**EXTRAIT DU TEXTE:**
⟨

Voitures de rêves (1953-1959)

Depuis son premier travail pour la GM, la La Salle de 1927, les efforts de Harley J. Earl ont toujours été très estimés par les ingénieurs. Mais le goût du public prime d’abord dans l’esprit de Earl. Les «dream cars», ces voitures de rêve de l’après guerre construites pour présenter et tester de nouvelles idées en matière de design, sont principalement créées pour juger des réactions du public à une ligne, un contour, un détail.

Les Motoramas de la GM.

Les moyens habituels pour ces présentations résident dans les fabuleux «Motoramas» de la GM, expositions itinérantes extravagantes et fascinantes que la GM organise entre 1949 et 1961. «Un Motorama est bien plus qu’un bon salon ou qu’une bonne promotion», pour Harley Earl. «Franchement, le fait que les visiteurs expriment leurs avis personnels facilite mon travail de styliste. Et au fur et à mesure que ces centaines de milliers de critiques examinent votre exposition et commentent les modèles que vous leur proposez, vous acquérez une idée très claire de ce qu’ils ont aimé ou détesté.» En fin de compte, la GM arrête les Motoramas. Leur valeur promotionnelle ne compensent pas le fait qu’ils donnent à la concurrence un aperçu beaucoup trop net de sa production à venir.

L’Eldorado de 1953.

⟩

**DONNÉES ENREGISTRÉES:**

⟨

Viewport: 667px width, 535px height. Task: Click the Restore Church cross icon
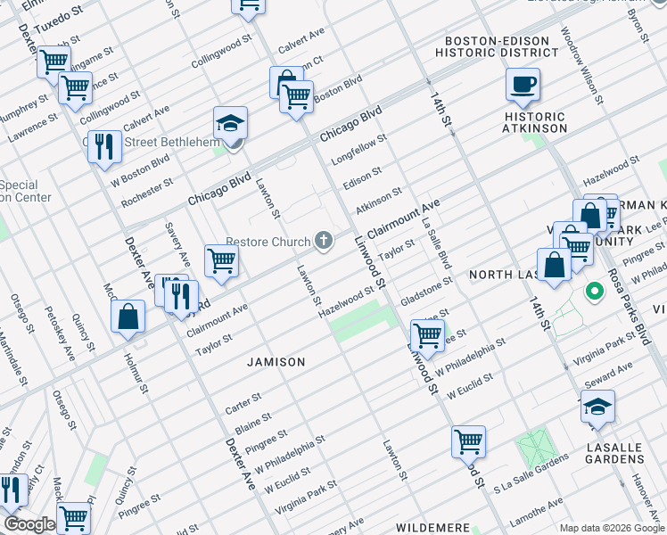pos(325,241)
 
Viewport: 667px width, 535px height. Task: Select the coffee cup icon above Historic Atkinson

⟩

**ÉNONCÉ DE LA TÂCHE:**
Extrayez tel quel, dans l'extrait sur les voitures de rêve de la GM, le passage allant de « Les moyens habituels » à « production à venir. ».

**CORRIGÉ DÉTAILLÉ:**
Les moyens habituels pour ces présentations résident dans les fabuleux «Motoramas» de la GM, expositions itinérantes extravagantes et fascinantes que la GM organise entre 1949 et 1961. «Un Motorama est bien plus qu’un bon salon ou qu’une bonne promotion», pour Harley Earl. «Franchement, le fait que les visiteurs expriment leurs avis personnels facilite mon travail de styliste. Et au fur et à mesure que ces centaines de milliers de critiques examinent votre exposition et commentent les modèles que vous leur proposez, vous acquérez une idée très claire de ce qu’ils ont aimé ou détesté.» En fin de compte, la GM arrête les Motoramas. Leur valeur promotionnelle ne compensent pas le fait qu’ils donnent à la concurrence un aperçu beaucoup trop net de sa production à venir.